Edison High School is a private high school in Portland, Oregon, United States. Edison High School is open to students who have learning differences such as Dyslexia, Attention Deficit Disorder (ADD), & Attention Deficit Hyperactivity Disorder (ADHD). Edison is located on the campus of Jesuit High School and students go back and forth to take classes at both schools.

==History==
Edison was founded in 1973 as the Tree of Learning. For many years, students were taught in portable classrooms on the Jesuit High School campus.

In 1992, Edison moved into a new building and changed the school's name to Thomas A. Edison High School in honor of the famed American inventor who had a learning difference. In 2014, they streamlined the school's name to Edison High School. Students also take classes in a satellite building in the Valley Plaza next door.

The former school Director, Patrick J. Maguire, joined the school in 1984 and became the director in 2000. Maguire retired in 2018. The philosophy of Edison High School is that learning proceeds from the creation of trusting relationships and a supportive community. At Edison, it all begins with their teaching staff of twenty-seven faculty members, which includes fourteen teachers; two Licensed Professional Counselors and a Licensed School Counselor, all with master’s degrees; one transition specialist; and administrative and development staff.

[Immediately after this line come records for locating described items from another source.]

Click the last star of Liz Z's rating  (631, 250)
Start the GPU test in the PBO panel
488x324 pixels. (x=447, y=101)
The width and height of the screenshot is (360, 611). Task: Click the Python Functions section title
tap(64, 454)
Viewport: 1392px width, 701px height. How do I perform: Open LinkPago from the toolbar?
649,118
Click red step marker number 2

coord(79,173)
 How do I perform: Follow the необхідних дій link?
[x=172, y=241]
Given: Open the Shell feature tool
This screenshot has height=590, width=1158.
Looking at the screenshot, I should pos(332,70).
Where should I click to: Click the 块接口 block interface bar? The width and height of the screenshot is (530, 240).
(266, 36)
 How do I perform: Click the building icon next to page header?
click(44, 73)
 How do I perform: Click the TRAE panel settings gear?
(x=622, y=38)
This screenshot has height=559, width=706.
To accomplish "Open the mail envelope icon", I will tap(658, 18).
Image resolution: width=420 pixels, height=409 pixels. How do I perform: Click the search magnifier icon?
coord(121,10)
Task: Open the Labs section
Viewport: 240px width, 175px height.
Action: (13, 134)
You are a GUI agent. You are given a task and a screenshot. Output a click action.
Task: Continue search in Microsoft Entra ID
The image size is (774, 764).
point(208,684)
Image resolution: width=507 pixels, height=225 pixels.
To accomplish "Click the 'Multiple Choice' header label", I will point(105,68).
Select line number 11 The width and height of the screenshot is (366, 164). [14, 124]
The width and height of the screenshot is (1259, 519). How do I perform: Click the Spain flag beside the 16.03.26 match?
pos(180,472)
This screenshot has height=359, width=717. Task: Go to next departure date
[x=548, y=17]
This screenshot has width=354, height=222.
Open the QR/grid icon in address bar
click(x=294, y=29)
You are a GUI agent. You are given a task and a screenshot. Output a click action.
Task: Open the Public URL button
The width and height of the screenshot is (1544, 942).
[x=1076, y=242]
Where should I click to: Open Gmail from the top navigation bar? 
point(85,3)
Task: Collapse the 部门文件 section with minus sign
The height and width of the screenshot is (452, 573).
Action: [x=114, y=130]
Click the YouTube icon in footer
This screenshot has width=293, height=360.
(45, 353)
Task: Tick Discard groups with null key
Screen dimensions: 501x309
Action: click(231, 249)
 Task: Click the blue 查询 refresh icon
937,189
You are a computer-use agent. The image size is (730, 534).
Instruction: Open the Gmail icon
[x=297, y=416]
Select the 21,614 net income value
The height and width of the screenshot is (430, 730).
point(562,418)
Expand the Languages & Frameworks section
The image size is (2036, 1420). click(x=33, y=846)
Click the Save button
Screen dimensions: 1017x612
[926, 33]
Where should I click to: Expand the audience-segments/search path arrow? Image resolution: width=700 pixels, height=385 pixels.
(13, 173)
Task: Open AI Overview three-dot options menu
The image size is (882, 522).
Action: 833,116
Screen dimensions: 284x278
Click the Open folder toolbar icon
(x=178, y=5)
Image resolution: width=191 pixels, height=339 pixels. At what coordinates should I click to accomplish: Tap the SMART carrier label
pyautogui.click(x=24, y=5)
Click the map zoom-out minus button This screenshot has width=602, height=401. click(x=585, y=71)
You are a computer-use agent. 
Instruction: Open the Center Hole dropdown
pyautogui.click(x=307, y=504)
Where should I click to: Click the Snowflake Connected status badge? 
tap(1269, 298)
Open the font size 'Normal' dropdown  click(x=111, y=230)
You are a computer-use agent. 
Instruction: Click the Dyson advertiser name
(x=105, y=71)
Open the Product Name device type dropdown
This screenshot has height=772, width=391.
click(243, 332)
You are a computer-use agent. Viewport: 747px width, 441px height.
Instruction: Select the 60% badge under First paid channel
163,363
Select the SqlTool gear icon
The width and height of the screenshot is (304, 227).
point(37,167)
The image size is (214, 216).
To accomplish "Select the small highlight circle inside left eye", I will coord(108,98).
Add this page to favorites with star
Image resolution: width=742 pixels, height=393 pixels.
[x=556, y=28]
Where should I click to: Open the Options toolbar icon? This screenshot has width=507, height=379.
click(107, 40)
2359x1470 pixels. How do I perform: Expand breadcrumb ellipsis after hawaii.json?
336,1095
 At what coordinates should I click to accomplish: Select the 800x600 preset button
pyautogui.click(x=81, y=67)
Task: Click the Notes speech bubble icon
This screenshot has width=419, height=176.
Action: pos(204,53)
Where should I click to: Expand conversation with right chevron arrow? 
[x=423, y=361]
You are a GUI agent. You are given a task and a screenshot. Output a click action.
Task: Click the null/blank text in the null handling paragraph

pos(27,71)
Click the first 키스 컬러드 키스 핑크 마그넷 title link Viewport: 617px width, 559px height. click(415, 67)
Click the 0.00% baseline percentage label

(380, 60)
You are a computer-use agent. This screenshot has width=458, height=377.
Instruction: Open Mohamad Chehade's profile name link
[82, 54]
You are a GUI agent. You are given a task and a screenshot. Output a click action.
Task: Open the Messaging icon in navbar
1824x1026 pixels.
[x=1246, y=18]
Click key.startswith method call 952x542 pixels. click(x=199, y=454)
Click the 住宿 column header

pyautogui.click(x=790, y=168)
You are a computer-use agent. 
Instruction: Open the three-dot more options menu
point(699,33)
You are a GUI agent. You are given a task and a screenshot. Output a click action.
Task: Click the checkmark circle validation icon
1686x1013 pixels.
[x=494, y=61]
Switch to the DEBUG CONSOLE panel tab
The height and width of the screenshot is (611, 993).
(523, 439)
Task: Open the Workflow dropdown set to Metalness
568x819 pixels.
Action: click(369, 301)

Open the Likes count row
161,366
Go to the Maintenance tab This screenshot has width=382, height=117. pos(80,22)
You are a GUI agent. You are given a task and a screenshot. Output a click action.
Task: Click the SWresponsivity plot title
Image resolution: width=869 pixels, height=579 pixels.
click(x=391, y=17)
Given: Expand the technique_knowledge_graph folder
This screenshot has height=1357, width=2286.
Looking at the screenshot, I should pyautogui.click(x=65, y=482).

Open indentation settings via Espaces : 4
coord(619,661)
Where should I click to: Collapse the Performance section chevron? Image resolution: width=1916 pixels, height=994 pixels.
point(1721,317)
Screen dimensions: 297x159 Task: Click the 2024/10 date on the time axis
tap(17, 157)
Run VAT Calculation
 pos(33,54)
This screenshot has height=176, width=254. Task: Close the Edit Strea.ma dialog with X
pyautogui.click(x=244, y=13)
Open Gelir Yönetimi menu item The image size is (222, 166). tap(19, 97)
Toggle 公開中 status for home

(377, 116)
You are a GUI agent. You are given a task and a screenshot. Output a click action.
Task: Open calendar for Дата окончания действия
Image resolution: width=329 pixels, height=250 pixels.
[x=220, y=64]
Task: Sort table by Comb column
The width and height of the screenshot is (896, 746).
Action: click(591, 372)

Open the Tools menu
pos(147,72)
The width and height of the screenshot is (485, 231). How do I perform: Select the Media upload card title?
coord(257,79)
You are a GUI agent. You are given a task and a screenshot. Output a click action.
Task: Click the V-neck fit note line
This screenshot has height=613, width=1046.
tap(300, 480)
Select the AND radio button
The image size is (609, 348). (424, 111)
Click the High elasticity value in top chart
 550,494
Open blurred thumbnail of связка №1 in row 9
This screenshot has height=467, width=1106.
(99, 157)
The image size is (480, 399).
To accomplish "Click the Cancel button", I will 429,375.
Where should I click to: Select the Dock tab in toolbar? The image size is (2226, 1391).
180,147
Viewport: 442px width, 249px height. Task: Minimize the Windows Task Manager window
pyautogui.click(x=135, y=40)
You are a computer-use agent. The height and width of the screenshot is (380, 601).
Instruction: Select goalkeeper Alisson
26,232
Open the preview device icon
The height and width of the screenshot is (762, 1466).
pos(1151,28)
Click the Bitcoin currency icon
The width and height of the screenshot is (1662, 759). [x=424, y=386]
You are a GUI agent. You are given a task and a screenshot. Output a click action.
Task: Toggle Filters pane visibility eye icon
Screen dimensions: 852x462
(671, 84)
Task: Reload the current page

There is relatively low faculty turnover. The Edison High School Board is composed of dedicated individuals from a variety of backgrounds who generously offer their knowledge, talents, and experience to serve the school and its students.

==Admission==
Edison is the only private high school in Oregon specifically designed to meet the needs of students with complex learning differences. Because no two students are alike, Edison takes a customized approach to learning, offering individual attention when and where it is needed. Within the small and supportive academic environment, students develop strong relationships with faculty members who become familiar with their learning styles. Edison students gain self-discipline and organizational skills, practice self-advocacy and build confidence in their ability to learn, alongside their academic studies. In addition, they:
- Have a shorter school day than most mainstream high schools
- Begin classes later than most high schools, which has been proven to be beneficial for teenagers
- Maintain a very low student:teacher ratio of ten to one.
Edison is a four-year, full-service high school program with a strong record of academic success. The vast majority of their students receive their high school diplomas and most Edison students continue their education beyond a high school diploma. About one-third of the graduates go on to a four-year college, while two-thirds of students attend a two-year institution, enter the workforce or work while continuing post-graduate education. All students who earn their diplomas from Edison receive career awareness and guidance through the transition program.

Edison High School is a charitable corporation under section 501(c)(3) of the IRS code.

The school's official tagline is: "Your potential. Illuminated."